Handmade Hero » Forums » Code » Casey's programming methods and encapsulation
Telash
Mikael Johansson
82 posts
1 project
#15342 Casey's programming methods and encapsulation
1 month ago

Well the main reason I was struggling a bit with it's use was the fact that I was always taught to reduce the scope of variables/data when possible, for the same reasons you don't want global variables.

This is the problem. We are "taught" WAY to much, and learn way to little from our own experience. That is probably less true in the Handmade Network, but definitely true in the universities and at most companies.

After 3 years I have finally stopped listening when other people tell me how to code, and only do what works well for me. For example, all my data are accessible everywhere, all the time, in a super struct.
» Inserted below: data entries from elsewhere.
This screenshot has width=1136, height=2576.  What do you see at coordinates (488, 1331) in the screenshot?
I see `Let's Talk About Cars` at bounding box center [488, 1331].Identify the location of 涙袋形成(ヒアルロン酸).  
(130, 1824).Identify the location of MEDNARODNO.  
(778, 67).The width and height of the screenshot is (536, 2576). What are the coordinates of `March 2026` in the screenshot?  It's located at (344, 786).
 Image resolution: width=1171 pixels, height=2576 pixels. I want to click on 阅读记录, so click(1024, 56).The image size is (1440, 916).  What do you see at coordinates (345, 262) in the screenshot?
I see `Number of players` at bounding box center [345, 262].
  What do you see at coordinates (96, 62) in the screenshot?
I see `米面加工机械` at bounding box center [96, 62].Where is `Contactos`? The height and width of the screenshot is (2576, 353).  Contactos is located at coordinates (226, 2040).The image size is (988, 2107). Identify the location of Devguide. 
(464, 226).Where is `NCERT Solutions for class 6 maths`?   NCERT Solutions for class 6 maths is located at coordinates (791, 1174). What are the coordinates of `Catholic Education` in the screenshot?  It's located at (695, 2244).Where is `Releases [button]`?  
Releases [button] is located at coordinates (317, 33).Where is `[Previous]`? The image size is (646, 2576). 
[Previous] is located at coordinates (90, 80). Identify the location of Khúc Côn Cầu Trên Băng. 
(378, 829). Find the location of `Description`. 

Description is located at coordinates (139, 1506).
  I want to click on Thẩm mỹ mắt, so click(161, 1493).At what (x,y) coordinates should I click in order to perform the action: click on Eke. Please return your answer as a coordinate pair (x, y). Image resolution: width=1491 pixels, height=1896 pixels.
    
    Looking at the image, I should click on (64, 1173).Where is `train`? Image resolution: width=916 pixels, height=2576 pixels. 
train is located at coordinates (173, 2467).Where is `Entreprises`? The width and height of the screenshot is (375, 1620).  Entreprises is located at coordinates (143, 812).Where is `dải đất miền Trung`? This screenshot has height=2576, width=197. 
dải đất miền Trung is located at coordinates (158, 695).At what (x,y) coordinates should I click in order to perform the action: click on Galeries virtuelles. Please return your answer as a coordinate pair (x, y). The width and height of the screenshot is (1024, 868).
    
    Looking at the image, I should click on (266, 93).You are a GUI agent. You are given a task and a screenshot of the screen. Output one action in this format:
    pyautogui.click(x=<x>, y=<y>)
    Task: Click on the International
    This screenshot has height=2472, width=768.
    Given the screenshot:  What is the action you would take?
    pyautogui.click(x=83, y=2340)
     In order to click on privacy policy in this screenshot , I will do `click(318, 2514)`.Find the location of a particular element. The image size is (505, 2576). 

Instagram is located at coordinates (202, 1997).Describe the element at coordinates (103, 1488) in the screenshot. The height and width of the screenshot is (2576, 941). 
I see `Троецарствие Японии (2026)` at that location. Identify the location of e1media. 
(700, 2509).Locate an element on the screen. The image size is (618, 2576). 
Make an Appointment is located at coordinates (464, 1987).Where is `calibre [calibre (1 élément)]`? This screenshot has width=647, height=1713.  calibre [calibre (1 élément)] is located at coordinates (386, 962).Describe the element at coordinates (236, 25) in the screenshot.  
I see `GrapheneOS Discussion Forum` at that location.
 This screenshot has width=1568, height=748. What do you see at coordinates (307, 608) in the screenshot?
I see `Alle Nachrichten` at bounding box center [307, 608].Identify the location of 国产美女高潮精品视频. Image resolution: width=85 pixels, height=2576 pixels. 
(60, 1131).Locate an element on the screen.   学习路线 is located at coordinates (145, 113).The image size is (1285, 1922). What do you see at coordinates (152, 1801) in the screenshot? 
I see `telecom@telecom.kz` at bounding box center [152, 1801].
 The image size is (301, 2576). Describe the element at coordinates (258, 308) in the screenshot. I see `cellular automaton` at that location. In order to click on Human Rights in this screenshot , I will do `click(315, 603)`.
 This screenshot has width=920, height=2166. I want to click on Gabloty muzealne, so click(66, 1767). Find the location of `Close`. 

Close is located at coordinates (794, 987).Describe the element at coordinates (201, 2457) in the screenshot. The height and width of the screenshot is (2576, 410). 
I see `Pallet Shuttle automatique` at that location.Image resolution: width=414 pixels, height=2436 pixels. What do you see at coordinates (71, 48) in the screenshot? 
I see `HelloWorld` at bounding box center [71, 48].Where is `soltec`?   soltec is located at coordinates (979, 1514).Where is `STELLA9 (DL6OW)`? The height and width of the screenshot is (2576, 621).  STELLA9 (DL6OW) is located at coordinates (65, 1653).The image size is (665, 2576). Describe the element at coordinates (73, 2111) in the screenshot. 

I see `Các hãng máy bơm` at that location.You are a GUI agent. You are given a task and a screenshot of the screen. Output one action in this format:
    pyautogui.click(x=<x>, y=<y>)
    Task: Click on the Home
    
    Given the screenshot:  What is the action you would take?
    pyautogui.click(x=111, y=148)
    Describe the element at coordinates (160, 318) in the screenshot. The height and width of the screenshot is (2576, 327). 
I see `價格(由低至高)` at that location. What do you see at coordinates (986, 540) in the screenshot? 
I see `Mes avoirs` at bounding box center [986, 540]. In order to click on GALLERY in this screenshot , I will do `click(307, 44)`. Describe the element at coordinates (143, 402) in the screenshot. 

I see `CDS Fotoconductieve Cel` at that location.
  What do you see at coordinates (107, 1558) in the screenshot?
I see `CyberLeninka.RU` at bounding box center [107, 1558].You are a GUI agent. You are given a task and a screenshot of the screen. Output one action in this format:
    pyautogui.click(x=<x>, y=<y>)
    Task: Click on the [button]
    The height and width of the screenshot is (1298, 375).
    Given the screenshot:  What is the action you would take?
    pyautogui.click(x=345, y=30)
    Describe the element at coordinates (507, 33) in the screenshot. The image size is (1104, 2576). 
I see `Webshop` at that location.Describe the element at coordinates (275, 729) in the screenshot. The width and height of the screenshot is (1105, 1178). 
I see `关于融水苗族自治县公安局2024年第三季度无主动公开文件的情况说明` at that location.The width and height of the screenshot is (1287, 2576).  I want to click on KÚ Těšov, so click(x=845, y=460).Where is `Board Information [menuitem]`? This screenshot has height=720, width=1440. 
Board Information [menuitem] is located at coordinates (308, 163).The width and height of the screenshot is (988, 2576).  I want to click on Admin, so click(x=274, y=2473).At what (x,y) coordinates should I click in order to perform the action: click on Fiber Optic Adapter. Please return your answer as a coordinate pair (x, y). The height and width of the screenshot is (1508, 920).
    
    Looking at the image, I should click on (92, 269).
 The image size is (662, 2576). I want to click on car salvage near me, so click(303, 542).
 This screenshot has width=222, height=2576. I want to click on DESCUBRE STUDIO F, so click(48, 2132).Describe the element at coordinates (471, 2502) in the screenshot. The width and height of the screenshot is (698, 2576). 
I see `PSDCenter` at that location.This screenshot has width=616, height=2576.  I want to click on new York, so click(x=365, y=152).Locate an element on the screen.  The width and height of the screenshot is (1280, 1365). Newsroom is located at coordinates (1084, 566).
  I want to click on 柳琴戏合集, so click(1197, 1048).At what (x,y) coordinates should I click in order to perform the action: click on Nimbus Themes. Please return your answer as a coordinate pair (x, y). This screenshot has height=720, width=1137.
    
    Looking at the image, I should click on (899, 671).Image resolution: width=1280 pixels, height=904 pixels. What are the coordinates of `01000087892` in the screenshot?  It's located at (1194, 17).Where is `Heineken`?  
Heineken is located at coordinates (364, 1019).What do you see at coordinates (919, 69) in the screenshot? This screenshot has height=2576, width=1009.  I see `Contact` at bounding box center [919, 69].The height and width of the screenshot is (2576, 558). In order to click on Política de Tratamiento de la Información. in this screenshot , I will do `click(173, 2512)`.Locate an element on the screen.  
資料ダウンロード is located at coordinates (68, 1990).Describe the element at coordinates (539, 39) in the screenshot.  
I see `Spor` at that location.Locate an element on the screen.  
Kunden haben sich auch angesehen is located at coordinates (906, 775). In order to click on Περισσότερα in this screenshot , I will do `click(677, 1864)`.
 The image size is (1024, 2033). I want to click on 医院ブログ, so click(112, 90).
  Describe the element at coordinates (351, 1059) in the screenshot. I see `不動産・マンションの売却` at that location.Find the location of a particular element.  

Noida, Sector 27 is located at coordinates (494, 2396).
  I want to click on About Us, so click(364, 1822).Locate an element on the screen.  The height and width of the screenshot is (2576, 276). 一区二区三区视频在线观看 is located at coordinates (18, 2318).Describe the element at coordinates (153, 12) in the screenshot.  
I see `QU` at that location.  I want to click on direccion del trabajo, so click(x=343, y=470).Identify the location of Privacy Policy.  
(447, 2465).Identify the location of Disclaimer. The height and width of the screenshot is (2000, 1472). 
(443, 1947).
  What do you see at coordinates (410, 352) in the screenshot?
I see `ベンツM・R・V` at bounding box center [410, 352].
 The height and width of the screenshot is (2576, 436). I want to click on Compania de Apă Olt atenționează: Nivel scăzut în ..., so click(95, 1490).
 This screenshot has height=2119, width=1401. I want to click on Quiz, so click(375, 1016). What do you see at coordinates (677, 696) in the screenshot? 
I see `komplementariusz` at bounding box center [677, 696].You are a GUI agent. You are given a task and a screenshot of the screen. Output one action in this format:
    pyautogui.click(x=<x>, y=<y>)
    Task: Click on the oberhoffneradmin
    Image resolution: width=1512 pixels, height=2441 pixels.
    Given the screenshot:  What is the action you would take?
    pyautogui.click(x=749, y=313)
My best advice is to stop listening when people tell you how to do things, and just code code code. You will, by default, find the best way to code for you.

The biggest obstacle to great software is lack of motivation. Motivate each other!
Instead of reinventing the wheel, we should put chariot wheels on jet planes!
Telash
Mikael Johansson
82 posts
1 project
#15343 Casey's programming methods and encapsulation
1 month ago

For larger projects minimizing complexity is crucial and breaking your program into discrete black boxes (ideally) that communicate (through well defined interfaces) with as few of each other as necessary, should almost always be a priority.

Yes! And that is why we have functions :) Whey solve this problem easily. And you don't even need interfaces. Only function hierarchies.

The biggest obstacle to great software is lack of motivation. Motivate each other!
Instead of reinventing the wheel, we should put chariot wheels on jet planes!
NelsonMandella
28 posts
#15344 Casey's programming methods and encapsulation
1 month ago

forkingpaths
I think that this kind of discussion (using globals, private vs. public, etc) tend to generate a lot of "general aesthetic" opinions, because the langages at hand (here C/C++) are not really good at providing what we want in term of invariants.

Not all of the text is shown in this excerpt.